CHLA Letter to FHFA Director Mel Watt – 7/01/14


2101 Wilson Boulevard, Suite 610
Arlington, VA 22201
(571) 527-2601

July 1, 2014

The Honorable Mel Watt, Director
Federal Housing Finance Agency
400 7th Street SW
Washington, DC 20024

Dear Director Watt:

The Community Home Lenders Association (CHLA) writes to urge FHFA to take actions which could help facilitate a transition for Fannie Mae and Freddie Mac, in a manner that serves consumers and communities nationwide – by facilitating broad participation by community-based small and mid-size lenders, by preserving GSE infrastructure in order to maintain securitization access and a non-discriminatory cash window, and by preventing mortgage market concentration.

The Senate Banking Committee (SBC) recently approved S. 1217, bipartisan GSE reform. Regardless of the actual committee vote and disagreements over individual provisions, we believe there is a broad bipartisan consensus around the key objectives in that bill, which we believe are: (a) maintaining a federal guarantee in order to preserve the 30 year mortgage, (b) preservation of a cash window and securitization platform to ensure access for small and mid-sized lenders, (c) private sector risk sharing to reduce government risk and achieve private sector discipline, and (d) protecting taxpayers by ending the pre-conservatorship implied guarantee, which had created a “private sector gain, public sector loss” model.

We appreciate the comments in your recent speech at Brookings that it is up to Congress to enact comprehensive GSE reform. However, we are mindful, as the 2008 HERA GSE bill demonstrates, that it can take many years for Congress to finalize complex legislation. In the interim, the 2014 FHFA strategic plan identifies activities that FHFA and the GSEs can pursue that could be important transitional steps to GSE reform, such as expanded risk sharing pilots and development of a common securitization platform.

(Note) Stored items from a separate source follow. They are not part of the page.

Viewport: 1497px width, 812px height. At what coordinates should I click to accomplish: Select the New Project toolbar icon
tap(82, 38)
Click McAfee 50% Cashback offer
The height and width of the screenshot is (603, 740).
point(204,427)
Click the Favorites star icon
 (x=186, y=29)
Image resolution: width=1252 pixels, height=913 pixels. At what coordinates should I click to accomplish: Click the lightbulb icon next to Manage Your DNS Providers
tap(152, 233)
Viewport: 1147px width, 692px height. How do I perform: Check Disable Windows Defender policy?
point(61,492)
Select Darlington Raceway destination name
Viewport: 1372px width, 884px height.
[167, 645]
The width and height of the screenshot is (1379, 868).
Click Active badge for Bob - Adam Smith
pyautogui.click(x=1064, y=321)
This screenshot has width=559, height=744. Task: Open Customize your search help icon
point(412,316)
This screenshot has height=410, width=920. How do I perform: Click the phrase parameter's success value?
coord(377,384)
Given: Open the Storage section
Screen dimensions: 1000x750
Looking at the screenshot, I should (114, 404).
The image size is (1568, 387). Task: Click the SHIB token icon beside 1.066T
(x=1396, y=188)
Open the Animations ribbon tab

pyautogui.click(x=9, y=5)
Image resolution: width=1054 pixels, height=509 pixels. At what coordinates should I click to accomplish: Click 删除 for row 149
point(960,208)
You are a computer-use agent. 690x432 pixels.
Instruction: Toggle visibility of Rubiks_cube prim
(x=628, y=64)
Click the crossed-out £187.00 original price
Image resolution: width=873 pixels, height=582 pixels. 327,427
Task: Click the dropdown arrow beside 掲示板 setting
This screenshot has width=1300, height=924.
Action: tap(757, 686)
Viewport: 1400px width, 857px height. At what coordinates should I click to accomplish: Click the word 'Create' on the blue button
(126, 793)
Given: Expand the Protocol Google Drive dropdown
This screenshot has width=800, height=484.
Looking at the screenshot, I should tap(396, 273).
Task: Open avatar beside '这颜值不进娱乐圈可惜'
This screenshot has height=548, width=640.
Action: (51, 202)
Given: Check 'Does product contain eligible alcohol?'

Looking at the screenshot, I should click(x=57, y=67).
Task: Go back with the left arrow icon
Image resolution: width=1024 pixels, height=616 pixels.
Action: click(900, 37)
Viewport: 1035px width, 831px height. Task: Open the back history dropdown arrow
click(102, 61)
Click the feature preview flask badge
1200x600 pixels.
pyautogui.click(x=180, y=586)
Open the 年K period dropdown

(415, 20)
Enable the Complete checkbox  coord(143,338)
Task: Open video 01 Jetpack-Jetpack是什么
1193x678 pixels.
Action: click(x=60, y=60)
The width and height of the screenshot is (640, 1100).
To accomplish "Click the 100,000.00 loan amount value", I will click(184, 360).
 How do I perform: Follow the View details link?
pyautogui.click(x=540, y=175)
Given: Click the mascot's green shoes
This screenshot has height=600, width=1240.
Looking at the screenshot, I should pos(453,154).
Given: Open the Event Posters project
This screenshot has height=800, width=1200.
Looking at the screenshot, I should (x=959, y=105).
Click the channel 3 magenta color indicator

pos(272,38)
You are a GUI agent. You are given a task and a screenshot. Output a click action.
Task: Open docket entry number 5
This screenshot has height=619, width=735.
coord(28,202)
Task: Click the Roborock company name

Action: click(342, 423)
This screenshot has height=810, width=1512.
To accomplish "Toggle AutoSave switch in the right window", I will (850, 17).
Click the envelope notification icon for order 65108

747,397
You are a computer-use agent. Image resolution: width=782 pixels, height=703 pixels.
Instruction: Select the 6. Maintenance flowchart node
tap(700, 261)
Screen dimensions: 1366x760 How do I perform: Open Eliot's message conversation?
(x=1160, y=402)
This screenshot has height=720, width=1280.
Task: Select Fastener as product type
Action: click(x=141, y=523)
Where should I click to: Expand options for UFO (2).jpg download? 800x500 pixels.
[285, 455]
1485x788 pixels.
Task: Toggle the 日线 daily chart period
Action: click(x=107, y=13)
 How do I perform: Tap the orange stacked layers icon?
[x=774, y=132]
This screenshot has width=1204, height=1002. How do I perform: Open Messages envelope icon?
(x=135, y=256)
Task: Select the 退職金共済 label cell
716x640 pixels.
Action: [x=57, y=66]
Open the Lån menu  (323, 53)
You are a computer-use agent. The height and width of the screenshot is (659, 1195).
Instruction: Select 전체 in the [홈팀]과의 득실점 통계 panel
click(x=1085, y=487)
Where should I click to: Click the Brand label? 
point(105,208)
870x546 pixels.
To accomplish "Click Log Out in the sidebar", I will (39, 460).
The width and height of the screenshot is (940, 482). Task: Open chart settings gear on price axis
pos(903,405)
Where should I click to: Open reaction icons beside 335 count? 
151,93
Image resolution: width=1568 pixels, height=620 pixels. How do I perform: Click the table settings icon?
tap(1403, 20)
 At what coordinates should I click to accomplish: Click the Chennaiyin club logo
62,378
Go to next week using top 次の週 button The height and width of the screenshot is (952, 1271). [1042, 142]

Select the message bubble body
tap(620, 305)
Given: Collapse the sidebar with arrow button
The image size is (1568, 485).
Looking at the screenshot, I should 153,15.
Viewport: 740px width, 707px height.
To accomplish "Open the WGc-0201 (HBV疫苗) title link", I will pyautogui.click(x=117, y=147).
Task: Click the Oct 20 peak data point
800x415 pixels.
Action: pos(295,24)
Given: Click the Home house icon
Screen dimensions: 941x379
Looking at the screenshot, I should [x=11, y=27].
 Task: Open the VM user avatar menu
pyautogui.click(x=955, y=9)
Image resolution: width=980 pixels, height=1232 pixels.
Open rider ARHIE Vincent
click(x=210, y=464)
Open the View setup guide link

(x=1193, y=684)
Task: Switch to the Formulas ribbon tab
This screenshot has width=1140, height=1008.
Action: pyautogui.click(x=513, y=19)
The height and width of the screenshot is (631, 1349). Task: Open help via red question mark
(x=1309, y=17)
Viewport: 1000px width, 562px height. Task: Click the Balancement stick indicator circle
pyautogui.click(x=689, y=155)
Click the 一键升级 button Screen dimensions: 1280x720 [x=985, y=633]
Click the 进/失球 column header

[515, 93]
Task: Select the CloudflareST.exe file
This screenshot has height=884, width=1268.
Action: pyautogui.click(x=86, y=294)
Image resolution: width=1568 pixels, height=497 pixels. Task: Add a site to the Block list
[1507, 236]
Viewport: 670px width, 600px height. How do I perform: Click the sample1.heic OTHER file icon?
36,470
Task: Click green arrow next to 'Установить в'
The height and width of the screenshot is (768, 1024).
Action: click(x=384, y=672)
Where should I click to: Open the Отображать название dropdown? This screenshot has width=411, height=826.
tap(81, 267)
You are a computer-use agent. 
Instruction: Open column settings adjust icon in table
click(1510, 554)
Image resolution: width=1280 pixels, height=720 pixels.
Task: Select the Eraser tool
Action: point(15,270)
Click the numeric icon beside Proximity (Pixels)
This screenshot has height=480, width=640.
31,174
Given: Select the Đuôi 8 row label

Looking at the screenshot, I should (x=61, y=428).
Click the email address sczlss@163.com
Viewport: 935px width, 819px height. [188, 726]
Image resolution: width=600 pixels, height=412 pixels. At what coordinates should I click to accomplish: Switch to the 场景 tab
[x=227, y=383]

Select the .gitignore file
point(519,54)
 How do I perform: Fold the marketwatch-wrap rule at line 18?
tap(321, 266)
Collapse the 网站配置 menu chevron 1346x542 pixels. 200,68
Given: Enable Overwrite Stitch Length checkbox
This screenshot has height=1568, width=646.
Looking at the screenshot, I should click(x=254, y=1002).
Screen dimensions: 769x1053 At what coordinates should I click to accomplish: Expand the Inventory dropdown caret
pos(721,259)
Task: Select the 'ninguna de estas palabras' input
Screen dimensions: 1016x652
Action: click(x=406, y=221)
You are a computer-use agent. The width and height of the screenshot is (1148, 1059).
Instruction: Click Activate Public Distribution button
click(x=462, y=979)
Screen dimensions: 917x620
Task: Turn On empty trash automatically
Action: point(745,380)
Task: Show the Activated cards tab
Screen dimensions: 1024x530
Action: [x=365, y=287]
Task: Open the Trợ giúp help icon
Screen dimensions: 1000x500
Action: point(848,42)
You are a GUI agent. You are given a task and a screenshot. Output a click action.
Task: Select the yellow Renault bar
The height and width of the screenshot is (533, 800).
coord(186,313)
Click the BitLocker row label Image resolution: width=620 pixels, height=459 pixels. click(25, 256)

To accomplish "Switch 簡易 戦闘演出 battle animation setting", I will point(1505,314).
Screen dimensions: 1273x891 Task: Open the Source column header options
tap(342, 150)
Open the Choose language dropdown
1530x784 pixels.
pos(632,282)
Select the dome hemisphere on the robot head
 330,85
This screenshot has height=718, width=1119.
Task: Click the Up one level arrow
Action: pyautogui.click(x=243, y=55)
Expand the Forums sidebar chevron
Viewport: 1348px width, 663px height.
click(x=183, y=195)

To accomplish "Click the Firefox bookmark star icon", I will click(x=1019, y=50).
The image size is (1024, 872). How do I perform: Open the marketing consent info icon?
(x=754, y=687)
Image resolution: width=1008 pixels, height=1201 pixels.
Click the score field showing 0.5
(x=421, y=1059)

Following are CHLA recommendations for activities which we believe could facilitate a transition to sound GSE reform and which are consistent with the Senate GSE bill and with conservatorship objectives:
1. Conduct risk sharing pilots in a manner that protects consumers and maximizes competition in mortgage origination markets, by using structures which:
(a) preserve the ability of small and mid-sized lenders to securitize loans,
(b) prohibit vertical integration, in order to prevent entities that provide the risk sharing from leveraging that in order to exclusively deal with or favor their mortgage lending affiliates,
(c) prohibit volume discounts, with respect to origination volume of participating mortgage lenders,
(d) test out the feasibility and comparative risk and pricing of using a loan level guarantee.
2. Conduct extensive research into the impact of various GSE reform options on the preservation
of an effective cash window that fully meets the needs of smaller lenders under competitive rates
and terms – including comparisons of S. 1217 and other options that restructure or transform
Fannie Mae and Freddie Mac through an end to the current conservatorship.
3. Complete work on a common securitization platform and single security, in order to increase
competition by creating a more level playing field for market participants.
4. Adopt immediate G Fee parity, as well as non-discriminatory treatment in all other areas such as
LP/DU waivers and seller-servicer agreement terms – in order to avoid preferential treatment to
TBTF institutions and to preserve consumer access to community-based mortgage lenders under
competitive rates and terms.
5. Evaluate issues of access and affordability under risk sharing pilots which compare requirements
of S. 1217 with other risk sharing levels, to address: (a) the impact on mortgage rates, (b) the depth
of capital in the market to meet risk sharing and capital requirement levels, (c) the extent to which
the needs of low and moderate income homebuyers are met, and (d) the extent to which the needs
of homebuyers in all geographic regions – including urban, suburban, and rural areas – are met.
Enclosed is an addendum that explains these recommendations in more detail.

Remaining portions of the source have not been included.